If something has changed, however, in recent weeks, it is the fatalistic attitude of many Israelis who had resigned themselves to another Netanyahu administration.

“I think the big question in the Israeli public’s mind is regarding Herzog’s experience,” says Tal Schneider, a prominent political journalist and blogger at the Plog, who believes Herzog is benefiting from dissatisfaction with Netanyahu across the political spectrum.

“We have an open field compared with the last couple of years where it seemed there wasn’t even going to be a race.

“I know Herzog in person. He is probably one of the most likable personas [in Israeli politics]. Despite being born into a very rich and well-connected family he is very easy to connect with on a personal level. Herzog was also a good opposition leader, far better than Livni, and was able to get different groups like the Arabs and haredim [ultra-orthodox Jews] to sit together.

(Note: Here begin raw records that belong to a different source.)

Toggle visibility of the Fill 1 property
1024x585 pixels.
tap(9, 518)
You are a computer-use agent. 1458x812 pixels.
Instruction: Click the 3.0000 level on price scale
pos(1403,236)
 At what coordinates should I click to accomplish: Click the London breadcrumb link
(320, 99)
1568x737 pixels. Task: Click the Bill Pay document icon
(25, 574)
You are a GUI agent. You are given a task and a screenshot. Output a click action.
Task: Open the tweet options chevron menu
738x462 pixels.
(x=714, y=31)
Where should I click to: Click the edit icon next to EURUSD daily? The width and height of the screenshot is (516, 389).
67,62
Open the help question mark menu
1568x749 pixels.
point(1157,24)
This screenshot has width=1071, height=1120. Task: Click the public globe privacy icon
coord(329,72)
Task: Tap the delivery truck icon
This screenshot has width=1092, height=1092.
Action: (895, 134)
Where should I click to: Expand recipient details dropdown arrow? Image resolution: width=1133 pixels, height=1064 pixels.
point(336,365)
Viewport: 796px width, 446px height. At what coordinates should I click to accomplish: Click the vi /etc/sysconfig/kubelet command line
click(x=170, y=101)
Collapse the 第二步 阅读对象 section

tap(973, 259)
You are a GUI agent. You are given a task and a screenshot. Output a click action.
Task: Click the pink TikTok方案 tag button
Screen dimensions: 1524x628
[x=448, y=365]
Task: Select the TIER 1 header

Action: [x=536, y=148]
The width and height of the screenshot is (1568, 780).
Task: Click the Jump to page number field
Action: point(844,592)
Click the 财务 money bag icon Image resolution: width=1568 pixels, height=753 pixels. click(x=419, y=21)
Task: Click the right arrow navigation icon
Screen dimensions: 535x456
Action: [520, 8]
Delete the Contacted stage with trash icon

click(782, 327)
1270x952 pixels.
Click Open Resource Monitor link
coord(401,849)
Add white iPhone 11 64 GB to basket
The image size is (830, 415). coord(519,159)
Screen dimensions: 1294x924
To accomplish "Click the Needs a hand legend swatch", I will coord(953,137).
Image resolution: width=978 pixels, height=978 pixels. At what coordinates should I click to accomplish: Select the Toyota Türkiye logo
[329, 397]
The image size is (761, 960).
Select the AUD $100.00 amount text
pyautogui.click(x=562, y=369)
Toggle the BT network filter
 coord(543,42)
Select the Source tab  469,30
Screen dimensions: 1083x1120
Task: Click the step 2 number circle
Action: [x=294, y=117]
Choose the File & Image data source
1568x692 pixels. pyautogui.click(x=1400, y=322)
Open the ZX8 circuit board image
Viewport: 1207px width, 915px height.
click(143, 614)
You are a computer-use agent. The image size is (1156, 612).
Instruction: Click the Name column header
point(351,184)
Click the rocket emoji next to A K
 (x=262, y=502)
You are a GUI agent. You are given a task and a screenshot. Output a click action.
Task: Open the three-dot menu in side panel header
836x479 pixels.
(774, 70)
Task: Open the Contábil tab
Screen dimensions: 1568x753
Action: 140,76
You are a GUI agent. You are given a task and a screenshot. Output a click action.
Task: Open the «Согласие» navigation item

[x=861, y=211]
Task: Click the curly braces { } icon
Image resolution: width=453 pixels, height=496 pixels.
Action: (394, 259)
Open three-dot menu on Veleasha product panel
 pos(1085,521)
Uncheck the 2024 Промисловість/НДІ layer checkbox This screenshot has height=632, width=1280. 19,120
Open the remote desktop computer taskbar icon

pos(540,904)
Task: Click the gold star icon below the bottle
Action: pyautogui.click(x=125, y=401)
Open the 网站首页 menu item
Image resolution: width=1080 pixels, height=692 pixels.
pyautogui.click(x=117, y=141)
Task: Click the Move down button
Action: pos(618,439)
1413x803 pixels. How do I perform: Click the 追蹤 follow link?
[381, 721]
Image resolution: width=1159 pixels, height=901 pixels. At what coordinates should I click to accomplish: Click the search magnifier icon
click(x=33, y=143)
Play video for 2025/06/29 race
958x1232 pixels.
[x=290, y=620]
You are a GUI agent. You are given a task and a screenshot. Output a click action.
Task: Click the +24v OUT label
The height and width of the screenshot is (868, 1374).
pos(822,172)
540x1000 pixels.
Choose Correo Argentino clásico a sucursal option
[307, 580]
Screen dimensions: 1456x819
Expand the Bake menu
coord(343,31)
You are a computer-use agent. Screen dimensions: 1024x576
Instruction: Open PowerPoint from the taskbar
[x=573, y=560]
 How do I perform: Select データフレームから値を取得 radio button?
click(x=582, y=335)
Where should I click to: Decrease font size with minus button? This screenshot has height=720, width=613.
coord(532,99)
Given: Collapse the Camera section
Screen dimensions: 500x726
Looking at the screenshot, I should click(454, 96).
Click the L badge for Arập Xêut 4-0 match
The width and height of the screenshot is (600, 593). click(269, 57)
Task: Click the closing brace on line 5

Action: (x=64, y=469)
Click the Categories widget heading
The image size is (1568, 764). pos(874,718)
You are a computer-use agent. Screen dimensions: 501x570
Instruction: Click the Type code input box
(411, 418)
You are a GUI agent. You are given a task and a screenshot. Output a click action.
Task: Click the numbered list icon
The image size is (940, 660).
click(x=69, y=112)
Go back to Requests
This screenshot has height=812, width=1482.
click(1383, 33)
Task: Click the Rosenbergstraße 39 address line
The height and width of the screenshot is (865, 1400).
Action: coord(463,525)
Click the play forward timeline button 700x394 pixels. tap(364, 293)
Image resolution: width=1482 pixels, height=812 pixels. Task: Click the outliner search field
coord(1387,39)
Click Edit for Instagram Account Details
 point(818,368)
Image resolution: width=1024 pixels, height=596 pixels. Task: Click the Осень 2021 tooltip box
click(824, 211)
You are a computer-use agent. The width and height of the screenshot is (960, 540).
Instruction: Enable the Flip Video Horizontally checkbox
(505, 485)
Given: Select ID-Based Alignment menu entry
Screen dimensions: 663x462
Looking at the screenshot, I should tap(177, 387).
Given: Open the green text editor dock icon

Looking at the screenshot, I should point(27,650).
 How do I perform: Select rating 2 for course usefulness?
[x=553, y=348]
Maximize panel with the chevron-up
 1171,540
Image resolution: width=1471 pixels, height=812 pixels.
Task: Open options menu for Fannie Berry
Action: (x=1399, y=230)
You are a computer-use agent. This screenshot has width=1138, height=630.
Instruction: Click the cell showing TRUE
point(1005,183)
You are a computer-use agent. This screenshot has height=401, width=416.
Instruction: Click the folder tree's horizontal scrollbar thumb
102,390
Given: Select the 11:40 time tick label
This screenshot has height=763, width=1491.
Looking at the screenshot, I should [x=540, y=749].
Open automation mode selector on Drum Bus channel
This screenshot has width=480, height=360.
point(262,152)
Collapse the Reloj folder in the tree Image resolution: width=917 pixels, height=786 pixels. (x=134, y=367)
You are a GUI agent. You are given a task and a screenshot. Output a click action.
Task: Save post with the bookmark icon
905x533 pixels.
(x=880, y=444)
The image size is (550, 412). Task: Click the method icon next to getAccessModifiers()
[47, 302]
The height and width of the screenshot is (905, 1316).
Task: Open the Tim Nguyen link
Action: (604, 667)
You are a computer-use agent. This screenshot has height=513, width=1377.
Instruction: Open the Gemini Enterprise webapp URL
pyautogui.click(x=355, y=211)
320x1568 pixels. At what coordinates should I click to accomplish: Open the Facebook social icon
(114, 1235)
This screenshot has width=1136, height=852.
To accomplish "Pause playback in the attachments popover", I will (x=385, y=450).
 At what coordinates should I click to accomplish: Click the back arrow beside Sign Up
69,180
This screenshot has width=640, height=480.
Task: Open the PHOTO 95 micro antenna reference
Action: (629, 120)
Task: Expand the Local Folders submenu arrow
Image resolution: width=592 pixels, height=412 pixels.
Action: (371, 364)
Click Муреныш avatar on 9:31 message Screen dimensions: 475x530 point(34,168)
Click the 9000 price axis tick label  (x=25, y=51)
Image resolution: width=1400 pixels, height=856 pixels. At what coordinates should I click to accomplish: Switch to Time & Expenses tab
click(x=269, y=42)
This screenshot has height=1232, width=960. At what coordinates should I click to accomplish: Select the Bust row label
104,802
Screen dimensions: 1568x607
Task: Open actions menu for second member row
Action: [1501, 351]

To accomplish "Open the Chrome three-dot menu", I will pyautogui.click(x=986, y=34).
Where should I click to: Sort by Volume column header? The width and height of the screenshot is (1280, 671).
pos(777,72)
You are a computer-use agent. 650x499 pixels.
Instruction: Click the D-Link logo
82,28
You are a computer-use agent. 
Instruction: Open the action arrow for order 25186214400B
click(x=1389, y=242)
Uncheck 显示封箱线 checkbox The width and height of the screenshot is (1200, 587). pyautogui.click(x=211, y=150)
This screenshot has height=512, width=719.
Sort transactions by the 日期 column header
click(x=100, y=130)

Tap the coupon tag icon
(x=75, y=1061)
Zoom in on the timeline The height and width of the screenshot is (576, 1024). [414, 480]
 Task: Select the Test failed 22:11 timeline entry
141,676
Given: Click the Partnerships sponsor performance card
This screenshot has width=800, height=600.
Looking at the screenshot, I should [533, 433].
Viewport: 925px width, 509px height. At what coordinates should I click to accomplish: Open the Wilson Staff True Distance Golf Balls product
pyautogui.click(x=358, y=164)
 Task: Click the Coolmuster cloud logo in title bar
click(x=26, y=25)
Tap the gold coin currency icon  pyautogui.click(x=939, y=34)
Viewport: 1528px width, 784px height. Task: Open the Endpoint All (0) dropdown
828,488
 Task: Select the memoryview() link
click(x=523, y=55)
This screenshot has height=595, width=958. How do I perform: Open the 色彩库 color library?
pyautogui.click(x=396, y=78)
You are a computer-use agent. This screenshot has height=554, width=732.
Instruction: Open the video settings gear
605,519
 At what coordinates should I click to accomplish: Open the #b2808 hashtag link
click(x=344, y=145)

“Now Herzog is gaining in the polls, and I think that is because of a vacuum of leadership. You don’t see any big figures on the right standing up to Netanyahu. The only missing part in Herzog puzzle is over his [political] charisma. People will forget about that if he wins.”

Political scientist Gideon Rahat agrees with Schneider that the race is now open with the next government most likely to be decided by a “kingmaker”, such as former Likud minister Moshe Kahlon, who is now leading his own party.

“Netanyahu has relied on being the default candidate,” says Rahat. “He’s the incumbent. That’s the source of his power. But he’s not manoeuvring well or employing a good strategy. He’s enjoying being the only one who has experience, but he is not popular.”

“Herzog is a pragmatic Labor politician. He’s trying to get votes from centre. And I can see a scenario where he might become prime minister – although if I had to bet I would still say Bibi.

“But there will be a lot of luck involved. A lot of people will decide in the last four days when you are not allowed to publish opinion polls. And that’s when some dramas may happen.”